In regions such as Southern Africa, the epidemic is particularly severe. Countries including Botswana, Lesotho, Malawi, Mozambique, Namibia, South Africa, Eswatini, Zambia, and Zimbabwe exhibit adult prevalence rates exceeding 10%.[4] This has significantly affected life expectancy, with reductions of up to 20 years in the most impacted areas.[5] By contrast, North Africa, West Africa, and the Horn of Africa report significantly lower prevalence rates, attributed to differing cultural practices and reduced engagement in high-risk behaviors.[6] Efforts to combat the epidemic have focused on multiple strategies, including the widespread distribution of antiretroviral therapy (ART), which has substantially improved the quality of life and reduced mortality for those living with HIV.[7] Between 2010 and 2020, AIDS-related deaths declined by 43% in sub-Saharan Africa due to increased access to ART and prevention of mother-to-child transmission programs.[8] However, challenges persist, including stigma, insufficient healthcare infrastructure, and funding constraints.

Key regional and international organizations, such as UNAIDS, the World Health Organization (WHO), and the African Union, continue to coordinate responses, aiming to achieve the United Nations Sustainable Development Goal of ending the HIV epidemic by 2030.[9] Initiatives such as the PEPFAR program and the Global Fund have been instrumental in scaling up ART distribution and prevention campaigns.[10]

Despite progress, gender inequalities exacerbate the epidemic's impact, with young women in sub-Saharan Africa experiencing HIV infection rates three times higher than their male counterparts.[11] Addressing socio-economic factors and enhancing HIV/AIDS education among at-risk populations remain vital components of comprehensive intervention strategies.

Overview

In a 2019 research article titled "The Impact of HIV & AIDS in Africa", the charitable organization AVERT wrote:

Regional comparisons of HIV in 2011! World region !! Adult HIV prevalence
(ages 15–49)[12] !! Persons living
with HIV !! AIDS deaths, annual !! New HIV
infections, annual[13]
Worldwide 0.8% 34,000,000 1,700,000 2,500,000
Sub-Saharan Africa 4.9% 23,500,000 1,200,000 1,800,000
South and Southeast Asia 0.3% 4,000,000 250,000 280,000
Eastern Europe and Central Asia 1.0% 1,400,000 92,000 140,000
East Asia 0.1% 830,000 59,000 89,000
Latin America 0.4% 1,400,000 54,000 83,000
Middle East and North Africa 0.2% 300,000 23,000 37,000
North America 0.6% 1,400,000 21,000 51,000
Caribbean 1.0% 230,000 10,000 13,000
Western and Central Europe 0.2% 900,000 7,000 30,000
Oceania 0.3% 53,000 1,300 2,900

Origins of HIV/AIDS in Africa

The earliest known cases of human HIV infection were in western equatorial Africa, probably in southeastern Cameroon where groups of the central common chimpanzee live. "Phylogenetic analyses revealed that all HIV-1 strains known to infect humans, including HIV-1 groups M, N, and O, were closely related to just one of these SIV cpz lineages: that found in P. t. troglodytes [Pan troglodytes troglodytes i.e. the central chimpanzee]." It is suspected that the disease jumped to humans from butchering of chimpanzees for human consumption.[14] [15]

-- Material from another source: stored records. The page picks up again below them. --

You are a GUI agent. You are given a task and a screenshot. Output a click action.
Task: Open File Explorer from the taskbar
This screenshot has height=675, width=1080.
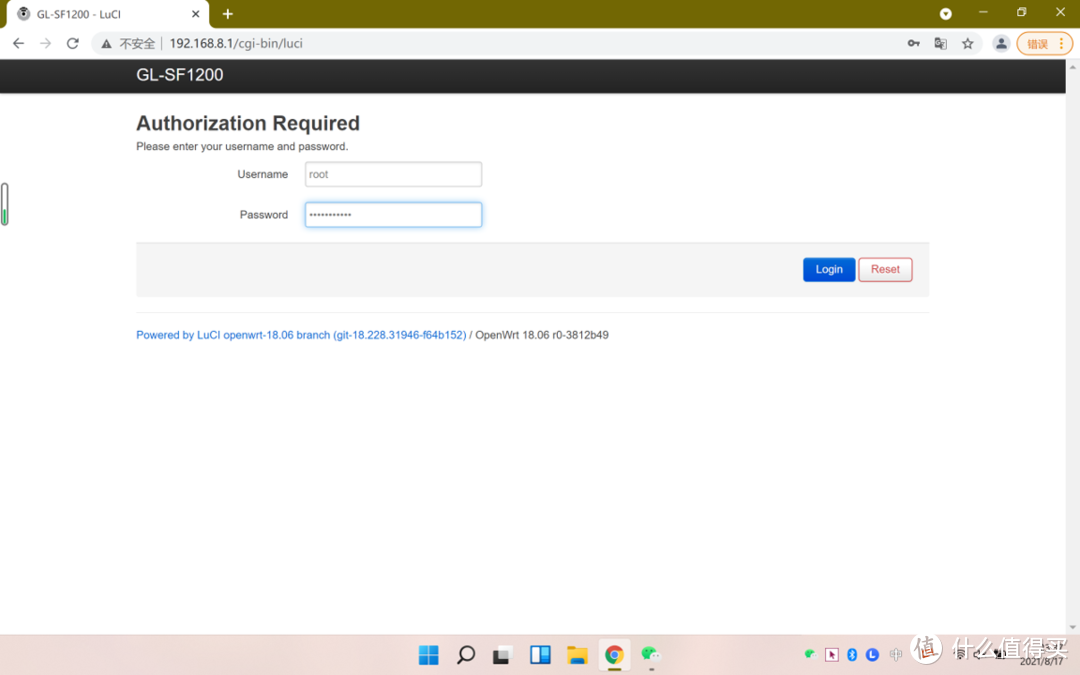click(x=577, y=655)
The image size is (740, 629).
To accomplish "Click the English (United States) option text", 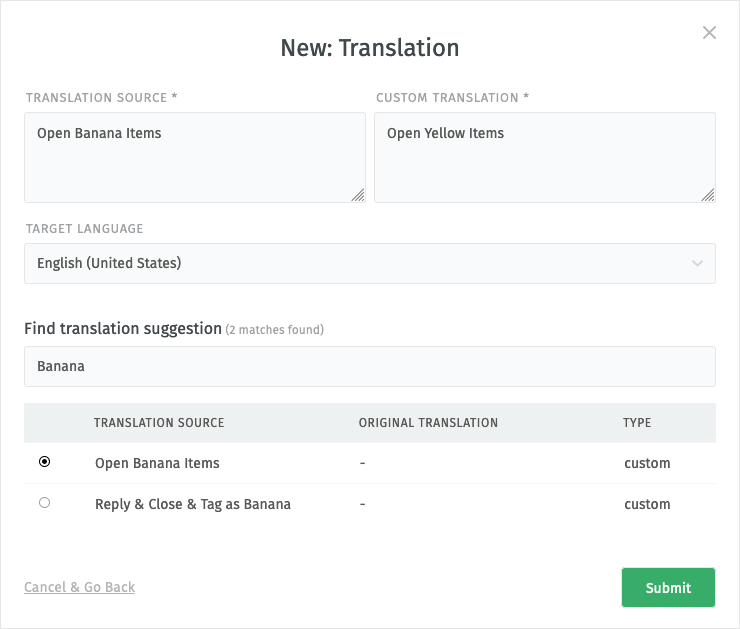I will (109, 263).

Current hypotheses also include that, once the virus jumped from chimpanzees or other apes to humans, medical practices of the early 20th century helped HIV become established in human populations by 1930.[16] The virus likely moved from primates to humans when hunters came into contact with the blood of infected primates. The hunters then became infected with HIV and passed on the disease to other humans through bodily fluid contamination. This theory is known as the "Bushmeat theory".[17]

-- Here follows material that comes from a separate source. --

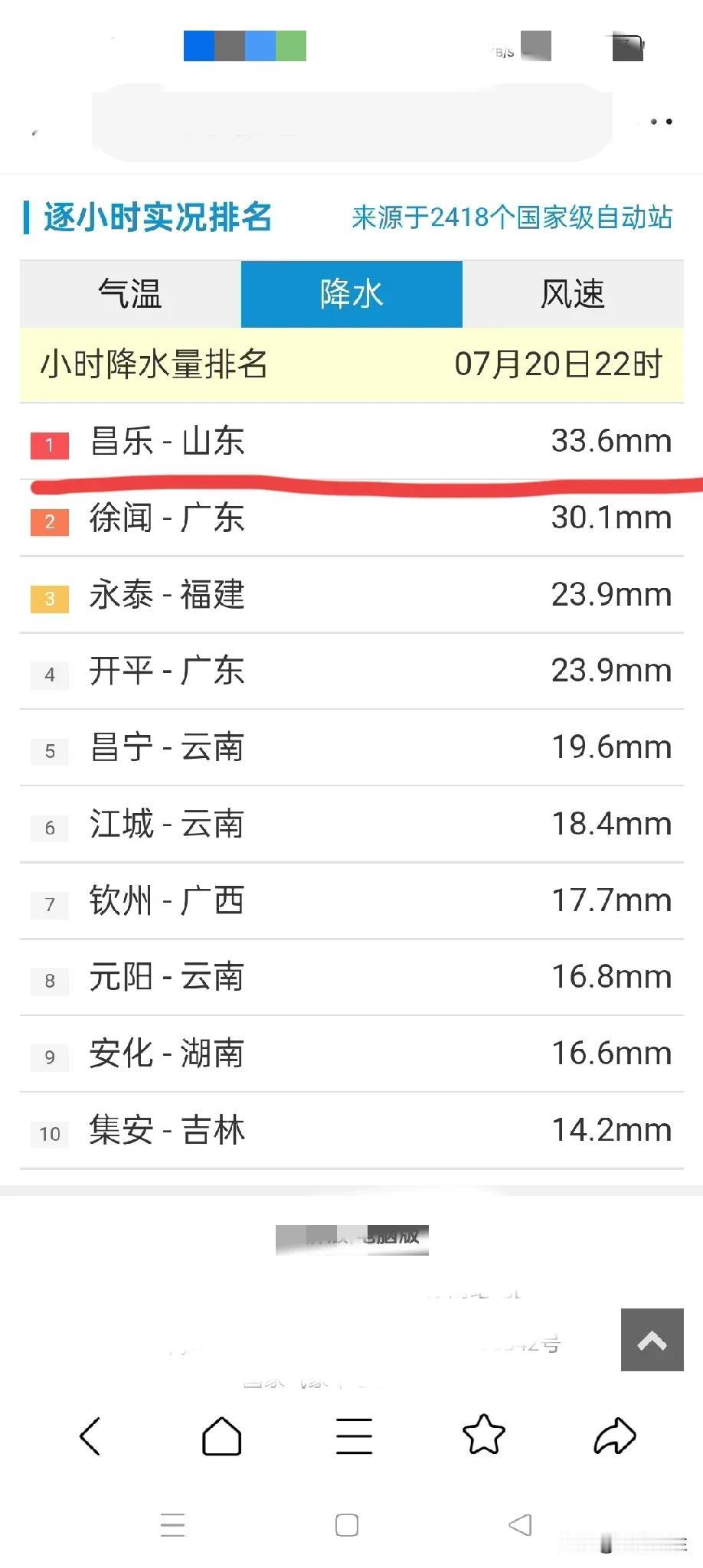The image size is (703, 1568).
Task: Bookmark page with the star icon
Action: 484,1434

HIV made the leap from rural isolation to rapid urban transmission as a result of urbanization that occurred during the 20th century. There are many reasons why there is such a high prevalence of AIDS in Africa. One of the most formative explanations is the poverty that dramatically impacts the daily lives of Africans. The book, Ethics and AIDS in Africa: A Challenge to Our Thinking, describes how "Poverty has accompanying side-effects, such as prostitution (i.e. the need to sell sex for survival), poor living conditions, education, health and health care, that are major contributing factors to the current spread of HIV/AIDS."[18]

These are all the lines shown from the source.